Work order:
In the entries below, find the line with "Instruction: Click the Poland category label" and the line with "You are a GUI", then retype both and everything between them exactly. Do not copy the pictures.

Data for processing:
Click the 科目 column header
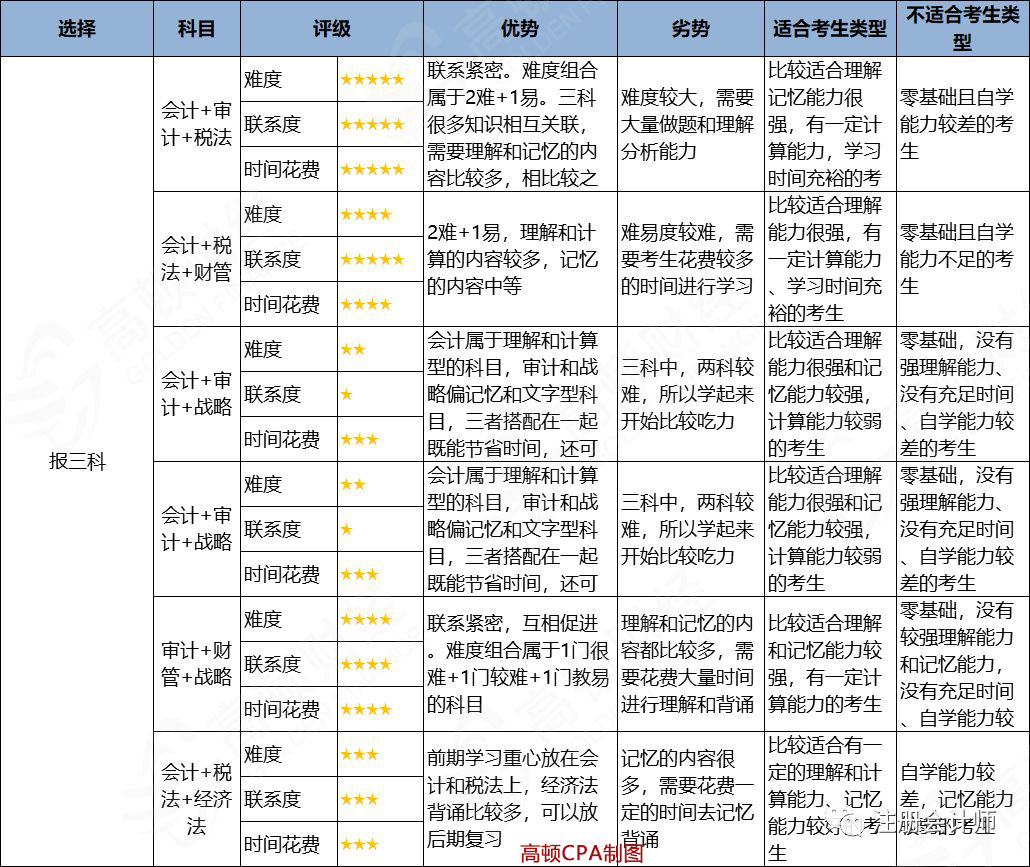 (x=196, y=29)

...

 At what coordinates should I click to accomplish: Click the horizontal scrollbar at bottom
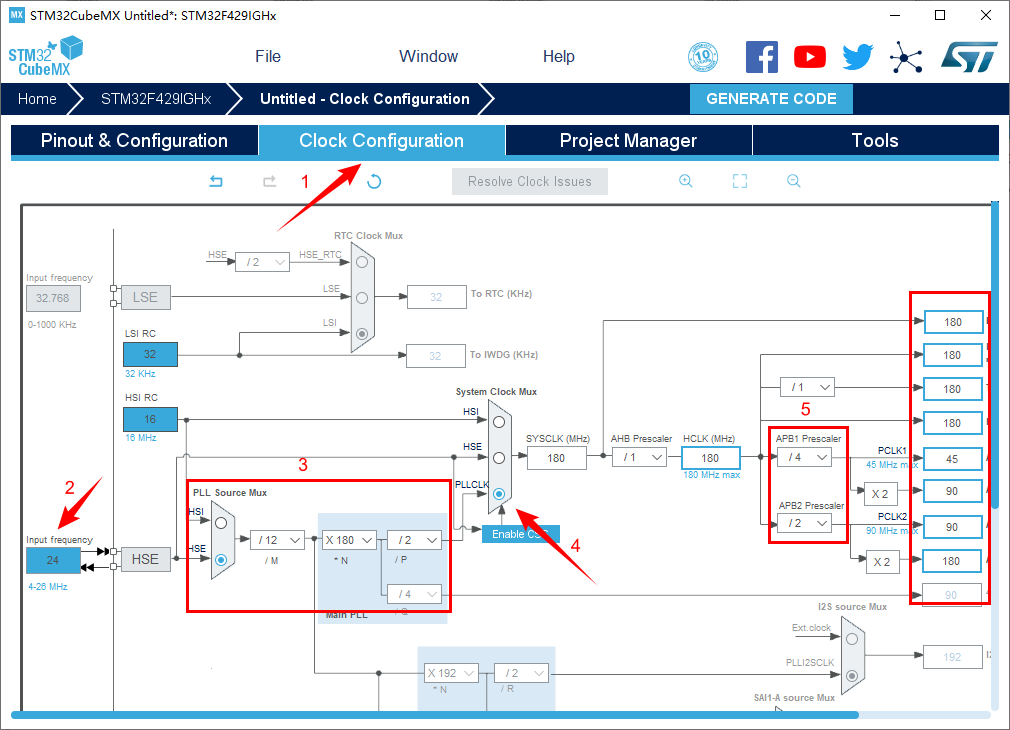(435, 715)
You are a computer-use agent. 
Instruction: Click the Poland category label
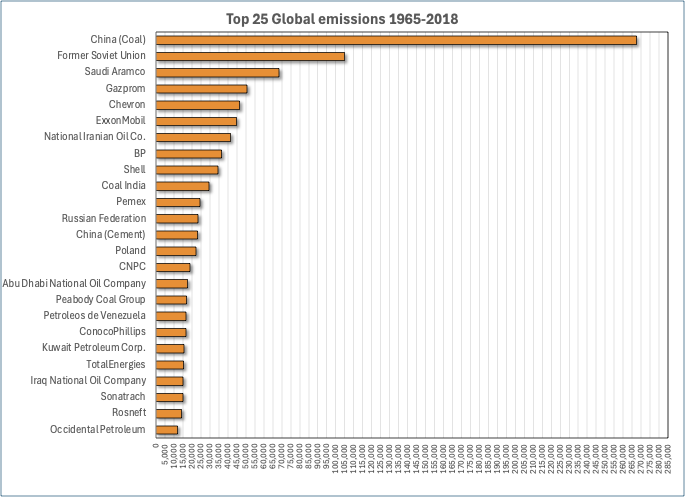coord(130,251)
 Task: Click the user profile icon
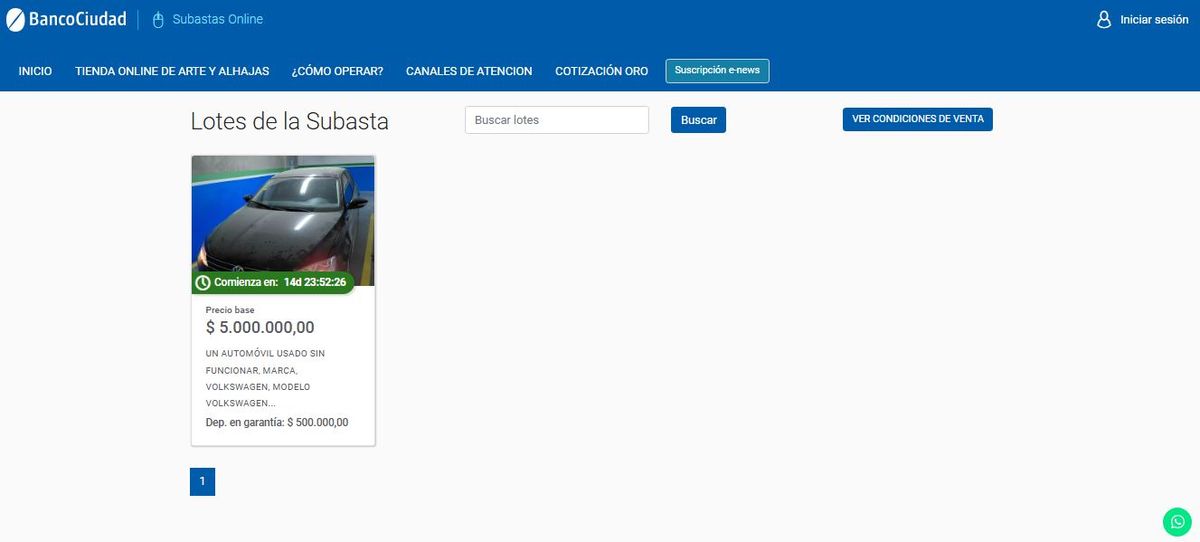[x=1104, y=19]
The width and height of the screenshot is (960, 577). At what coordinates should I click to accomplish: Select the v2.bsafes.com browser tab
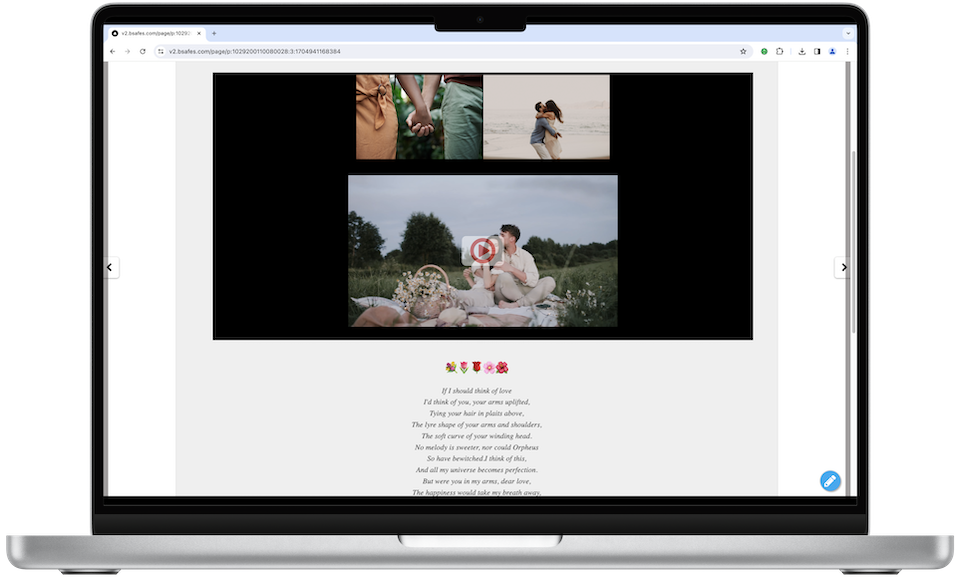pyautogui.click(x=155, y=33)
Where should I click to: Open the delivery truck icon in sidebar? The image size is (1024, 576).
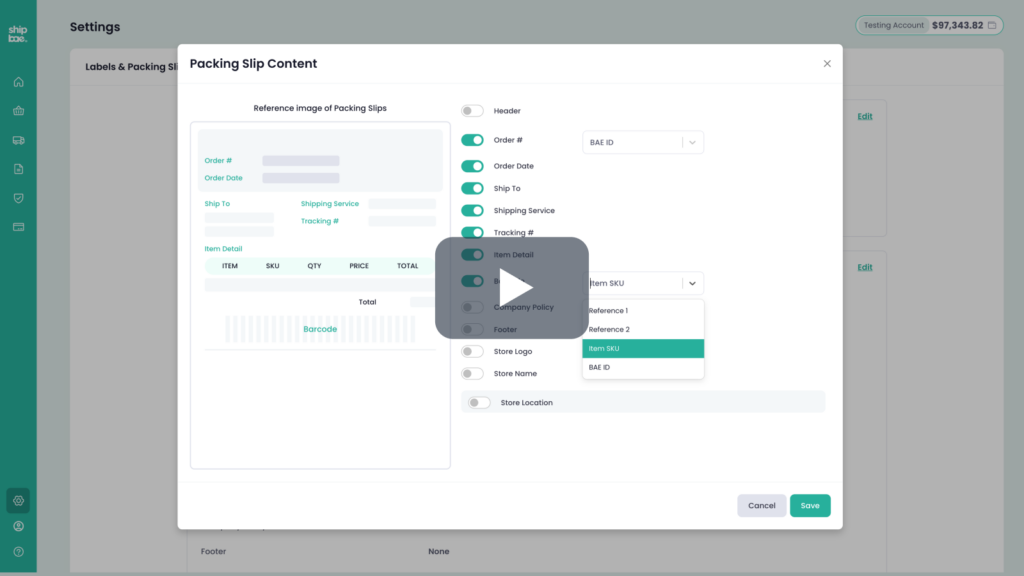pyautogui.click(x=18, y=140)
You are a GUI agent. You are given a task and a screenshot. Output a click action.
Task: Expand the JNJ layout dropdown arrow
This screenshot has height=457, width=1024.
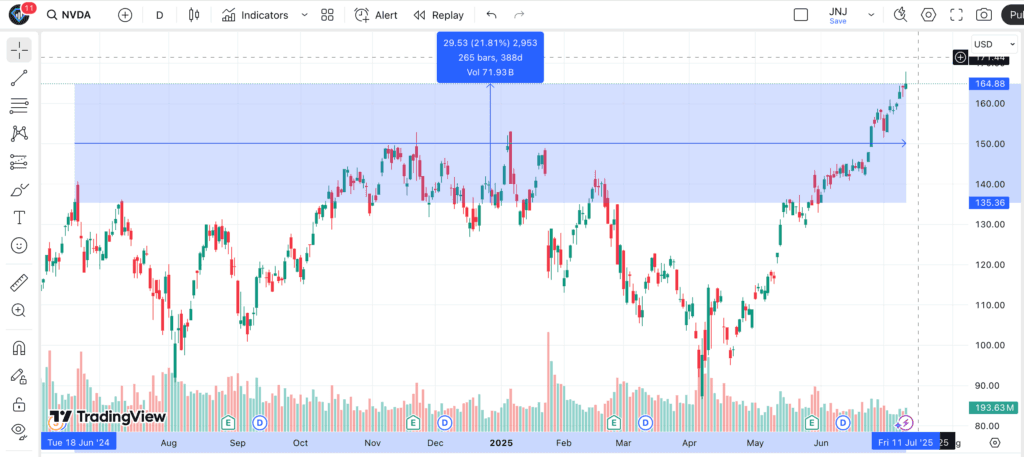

--

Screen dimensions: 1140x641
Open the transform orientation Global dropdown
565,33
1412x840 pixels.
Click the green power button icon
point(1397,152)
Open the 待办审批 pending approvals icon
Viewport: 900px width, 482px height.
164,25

Solution to this exercise:
Instruction: Click the Poland category label
coord(130,251)
 Task: Click the user profile icon
[x=1104, y=19]
The width and height of the screenshot is (960, 577). At what coordinates should I click to accomplish: Select the v2.bsafes.com browser tab
pyautogui.click(x=155, y=33)
Where should I click to: Open the delivery truck icon in sidebar? The image size is (1024, 576).
pyautogui.click(x=18, y=140)
You are a GUI agent. You are given a task and a screenshot. Output a click action.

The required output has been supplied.